Task requirements →
a) Set down the passage on Hackett's legal career word for word, from "Hackett was a" to "County Prosecutor's Office.".
b) In the passage on Hackett's legal career, find every period given in the form "from [year] to [year]," and pair each with the position it describes.

Selected excerpt →
Hackett was a staff lawyer for the Michigan-Wisconsin Pipeline Company from 1950 to 1951. She was a
law clerk to Judge
Frank Picard of the
United States District Court for the Eastern District of Michigan from 1951 to 1952. She was in private practice in Detroit from 1952 to 1967. She was a lawyer for the New York Central Railroad Company from 1963 to 1965. She was chief law clerk to the
Michigan Court of Appeals from 1965 to 1966, and was an assistant prosecuting attorney of
Wayne County, Michigan from 1967 to 1972. She then returned to private practice until 1973. After briefly serving as a magistrate judge, she later continued in private practice until 1986, when she was briefly acting chief of the Appellate Division of the Wayne County Prosecutor's Office.

Source material →
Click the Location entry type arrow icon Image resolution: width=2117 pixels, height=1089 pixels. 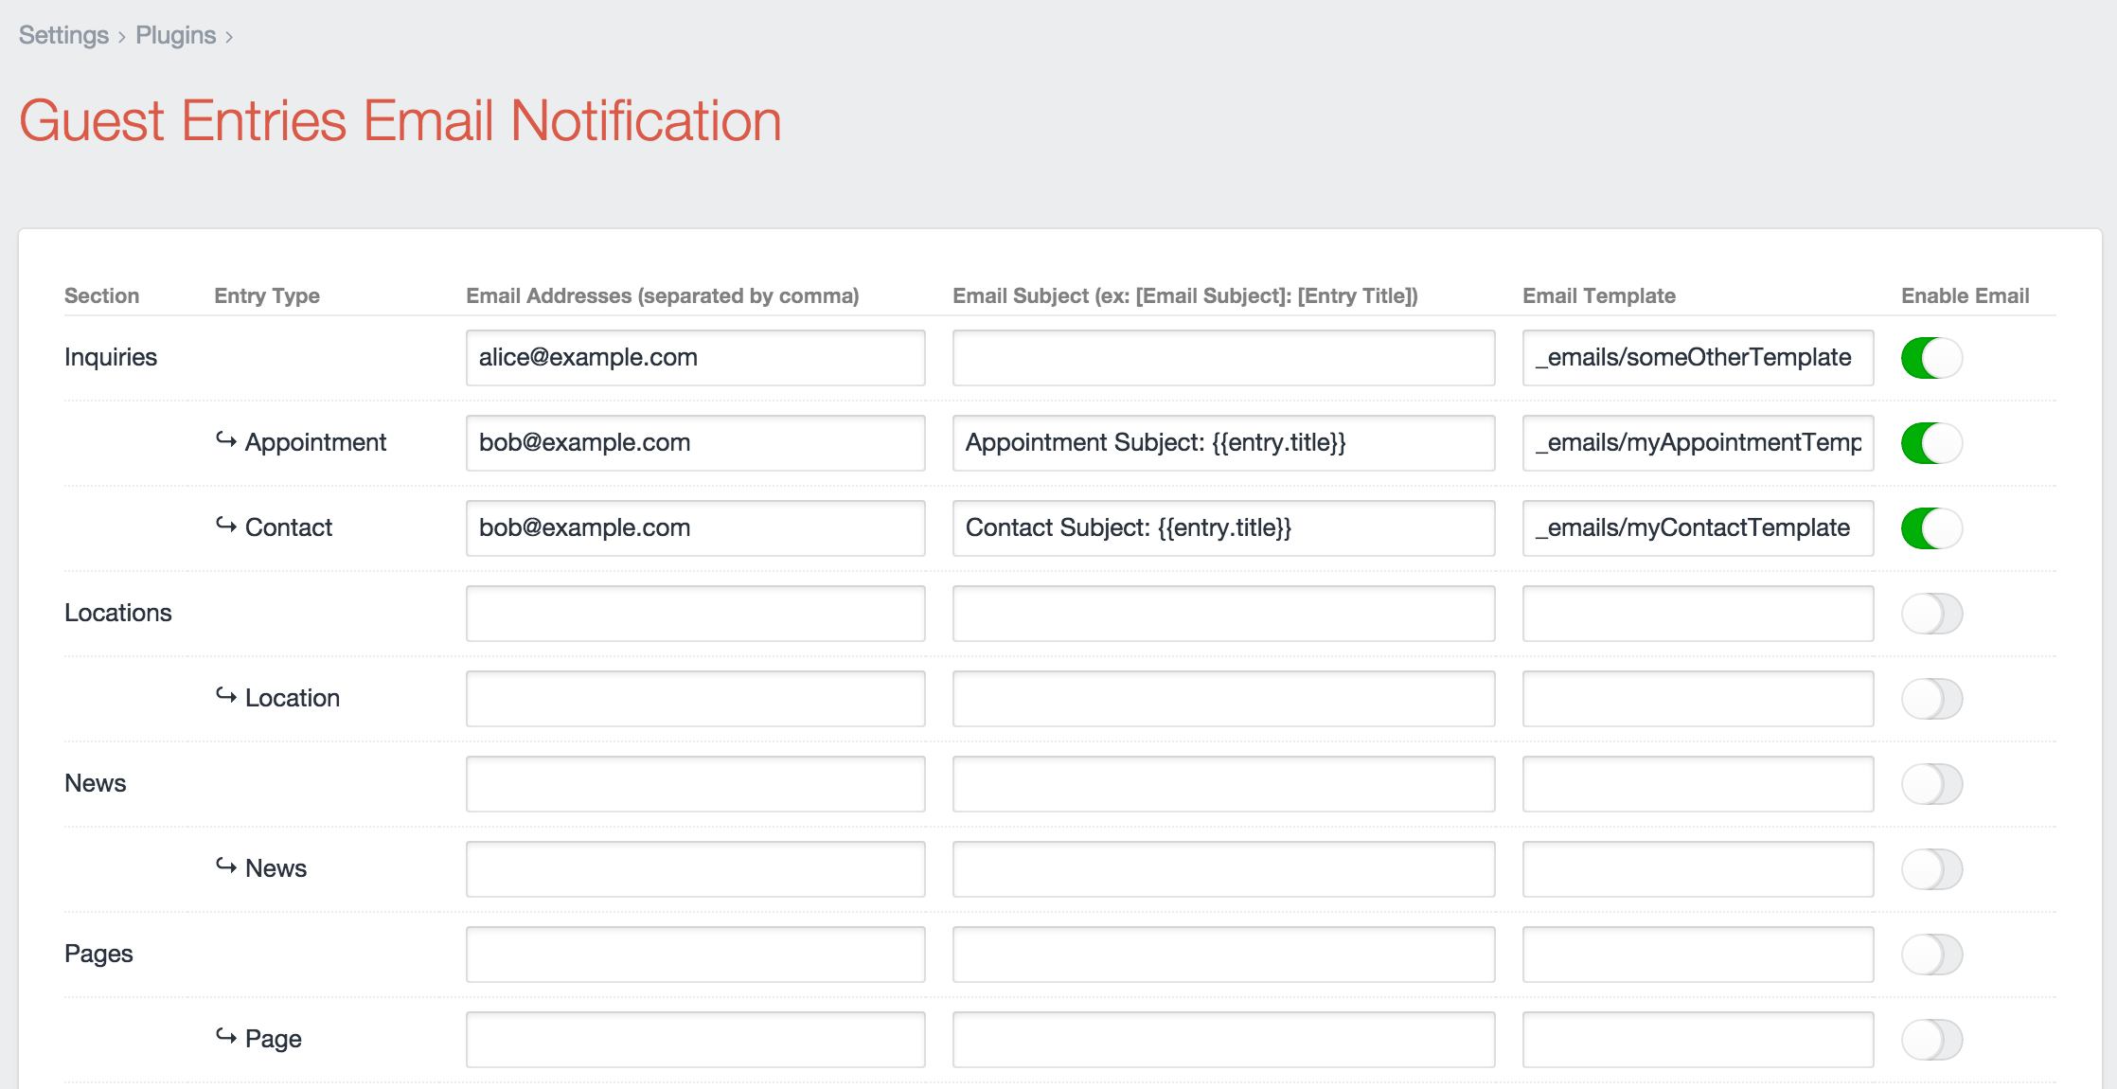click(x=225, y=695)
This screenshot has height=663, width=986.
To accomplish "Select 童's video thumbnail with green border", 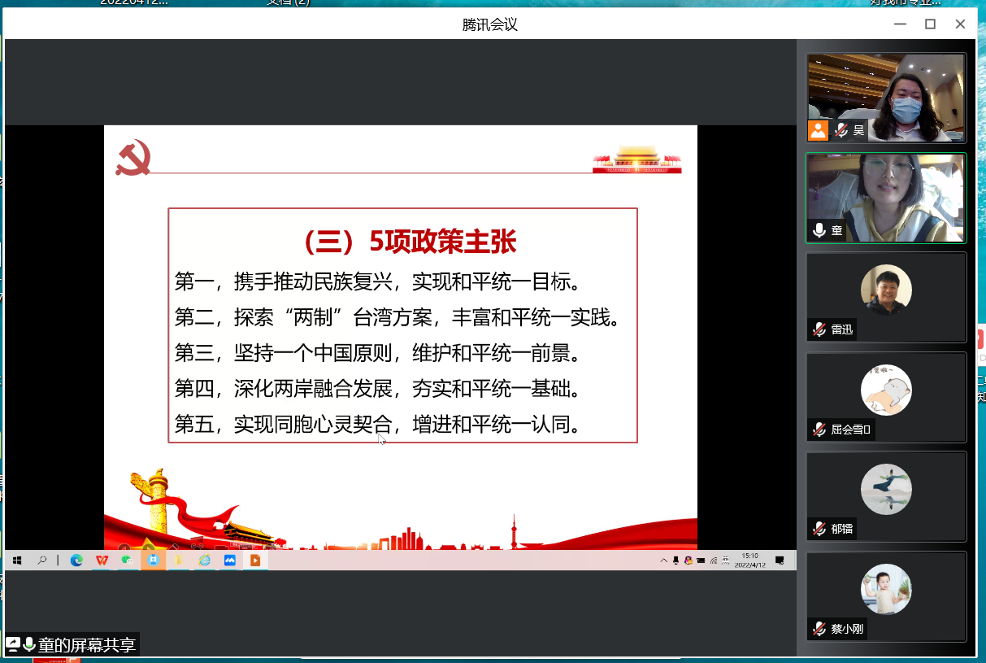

Results of the exercise →
a)
Hackett was a staff lawyer for the Michigan-Wisconsin Pipeline Company from 1950 to 1951. She was a
law clerk to Judge
Frank Picard of the
United States District Court for the Eastern District of Michigan from 1951 to 1952. She was in private practice in Detroit from 1952 to 1967. She was a lawyer for the New York Central Railroad Company from 1963 to 1965. She was chief law clerk to the
Michigan Court of Appeals from 1965 to 1966, and was an assistant prosecuting attorney of
Wayne County, Michigan from 1967 to 1972. She then returned to private practice until 1973. After briefly serving as a magistrate judge, she later continued in private practice until 1986, when she was briefly acting chief of the Appellate Division of the Wayne County Prosecutor's Office.

b)
- 1950 to 1951: staff lawyer for the Michigan-Wisconsin Pipeline Company
- 1951 to 1952: law clerk to Judge Frank Picard of the United States District Court for the Eastern District of Michigan
- 1952 to 1967: private practice in Detroit
- 1963 to 1965: lawyer for the New York Central Railroad Company
- 1965 to 1966: chief law clerk to the Michigan Court of Appeals
- 1967 to 1972: assistant prosecuting attorney of Wayne County, Michigan